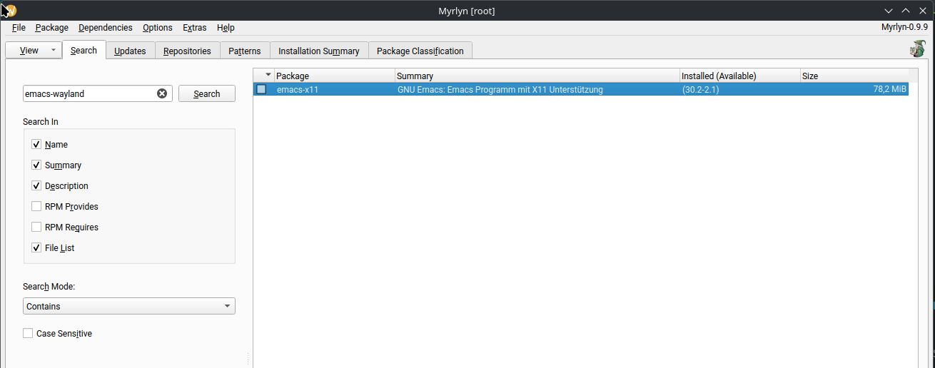This screenshot has height=368, width=935.
Task: Click the sort arrow in status column header
Action: (x=268, y=76)
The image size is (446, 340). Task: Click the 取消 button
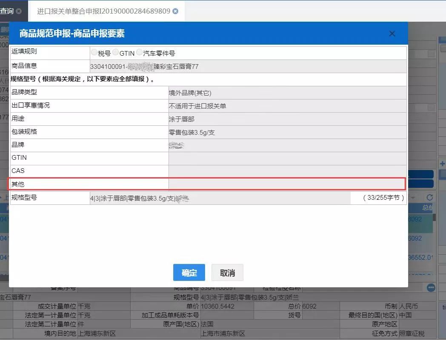pyautogui.click(x=228, y=273)
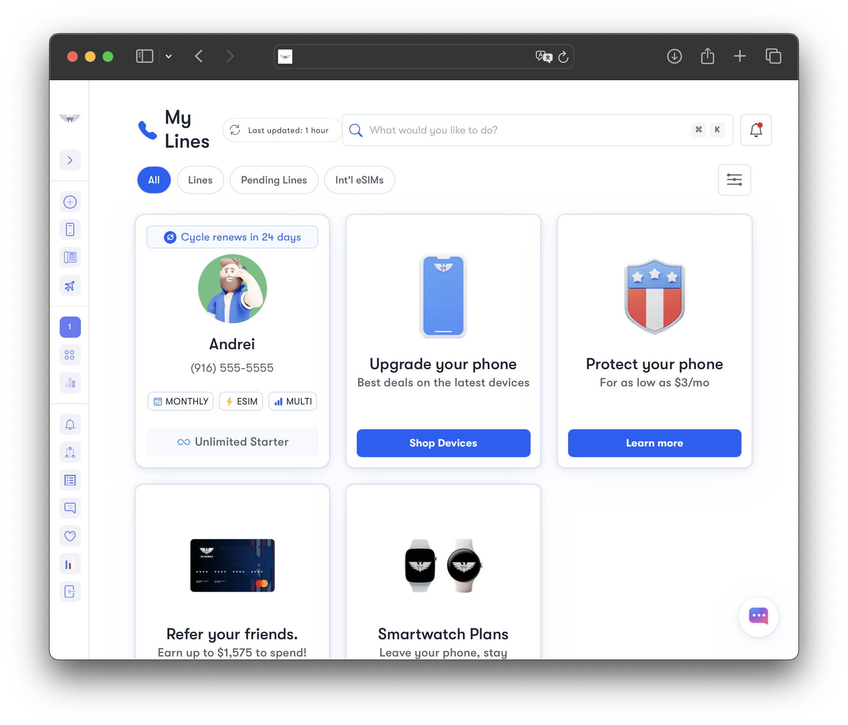The width and height of the screenshot is (848, 725).
Task: Click the Shop Devices button
Action: (443, 443)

------------

§ TO BE DONE
Output each line of the listing above as a Markdown table with the columns Row and Line, numbering the rows and skipping any blank lines. Omit the pictures.

§ REPLY
| Row | Line |
|---|---|
| 1 | This screenshot has height=368, width=935. |
| 2 | Task: Click the sort arrow in status column header |
| 3 | Action: (x=268, y=76) |
| 4 | The image size is (446, 340). Task: Click the 取消 button |
| 5 | pyautogui.click(x=228, y=273) |
| 6 | The width and height of the screenshot is (848, 725). |
| 7 | Task: Click the Shop Devices button |
| 8 | Action: (443, 443) |